You also objected to my answer to "how long do I intend to stay in the US" as "indefinitely". Given that my current visa can be indefinitely renewed, and that I honestly don't know how long I intend to stay in the US, this is an honest and accurate answer. Your objection here was particularly irksome given that I gave exactly that answer on my previous DS-156 form 3 years ago and it was accepted without complaint.

Finally, you objected to my passport photograph, when you asked how long ago it was taken and I answered, again, truthfully, "January". You said "that's no good". When I asked why, you initially replied "I just don't like it". When pressed, you said that it must be within the last six months -- fair enough, this was a rule I had missed. Obviously I could have just lied: it's not like my appearance has changed drastically since January. But again, your strict adherence to a nonsensical rule stood out.

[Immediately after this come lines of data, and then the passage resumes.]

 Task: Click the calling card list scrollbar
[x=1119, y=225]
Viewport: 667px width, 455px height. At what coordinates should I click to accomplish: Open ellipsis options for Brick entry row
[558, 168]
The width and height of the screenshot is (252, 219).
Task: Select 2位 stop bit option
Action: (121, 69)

Finally, while flustered by your blizzard of objections to my form, you told me to "come back here when all that's fixed". You didn't specify whether that could be later the same day, or that my appointment had been cancelled. Instead, you said -- and this is why I'm writing this -- "you need to leave now", and then refused to answer any further questions.

I understand that you don't have the world's most fun job, and that you get bored of the same confused people making the same mistakes on the same form hundreds of times a day. I sympathize. But the correct response to this situation is not, I suggest, to imply that I should lie on immigration forms just so they meet illogical rules, nor is it to rudely leave me without clear instructions on how to complete my highly important visa application. In fact, I think refusing to answer my questions about the process constitutes a dereliction of your duties, while your rudeness and generally hostile tone of voice were merely unnecessary.

I would leave with the impression that this is merely the way the US embassy in London works, were it not that the second stage of my interview was handled quickly and professionally, with a friendly smile, as was my entire previous application process.

So congratulations. You used your minor authority to scare the shit out of a nervous man who had got a few boxes wrong on an almost totally pointless form, and wanted nothing more than to come to your country, do work they cannot find any Americans willing to do*, and pay taxes. I'm sure there's some good and noble reason you thought that was the right thing to do, but just now I can't think of it.

(To everybody else: after several hours delay, I got the visa.)


* Despite 10% unemployment, there are no Americans willing and available to do my job -- it's a legal requirement of the visa.